Поговоривши о делах, потревоживши старину, спросил я Лукьяныча и о Промптовых; но, к величайшей неожиданности, вести были очень неутешительные.

— Совсем нынче Марья Петровна бога забыла, — сказал мне Лукьяныч, — прежде хоть землей торговала, все не так было зазорно, а нынче уж кабаками торговать начала. Восемь кабаков на округе под чужими именами держит; а сколько она через это крестьянам обиды делает — кажется, никакими слезами ей того не замолить!

— Да ведь крестьяне — не маленькие, голубчик. Неужто ж стоит только кабак поставить, чтобы вся деревня так и разорилась дотла! Не ходи в кабак! не пей!

— Это что и говорить! чего лучше, коли совсем не пить! только ведь мужику время провести хочется. Книжек мы не читаем, местов таких, где бы без вина посидеть можно, у нас нет, — оттого и идут в кабак.

А попал туда раз — и в другой придешь.

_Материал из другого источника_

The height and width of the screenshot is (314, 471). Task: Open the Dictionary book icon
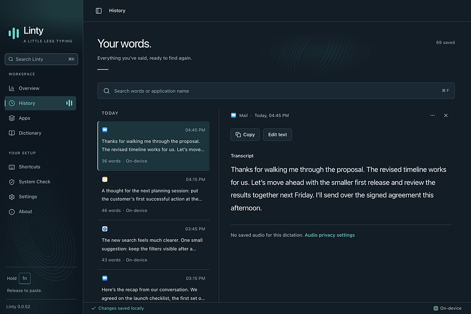(x=12, y=133)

Дома-то у мужика стены голые, у другого и печка-то к вечеру выстыла, а в кабак он придет — там и светло, и тепло, и людно, и хозяин ласковый — таково весело косушечками постукивает. Ну, и выходит, что хоть мы и не маленькие, а в нашем сословии одно что-нибудь: либо в кабак иди, либо, ежели себя соблюсти хочешь, запрись дома да и сиди в четырех стенах, словно чумной.

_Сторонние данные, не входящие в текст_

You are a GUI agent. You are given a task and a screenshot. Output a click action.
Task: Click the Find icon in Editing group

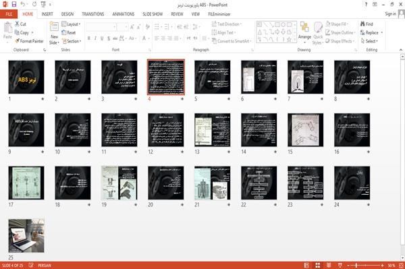[367, 24]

— Помнится, старостой-то ты не так говорил?

— Начальником был, усердие имел — ну, и говорил другое. Оброки сбирал: к одному придешь — денег нет, к другому придешь — хоть шаром на дворе покати! А барин с теплых вод пишет: "Вынь да положь!" Ходишь-ходишь — и скажешь грехом: "Ах, волк вас задави! своего барина, мерзавцы, на кабак променяли!" Ну, а теперь сам мужиком сделался.

— Да ведь ты сам-то не пьешь?

— Отроду не пивал. Так ведь я не то чтобы за грех почитал, а настращан уж очень: мужик, мол, ты, а коли мужик пить начал — так тут ему и капут. Ну, и боишься. А отчего же в других сословиях бывает, что и пьют, а себя все-таки помнят? И Степан у меня покуда в кабак никогда ноги не ставил, только вот что я вам скажу: выписал я его из Москвы, а теперь вижу, что ему скучненько у нас. День-то еще нештС, словно бы и дело делаешь: в анбар заглянешь, за ворота выйдешь, на дорогу поглядишь, а вечер наступит — и пошел сон долить. Ты зевнул, за тобой другой, третий зевнул — смотришь, ан и вся семья зазевала.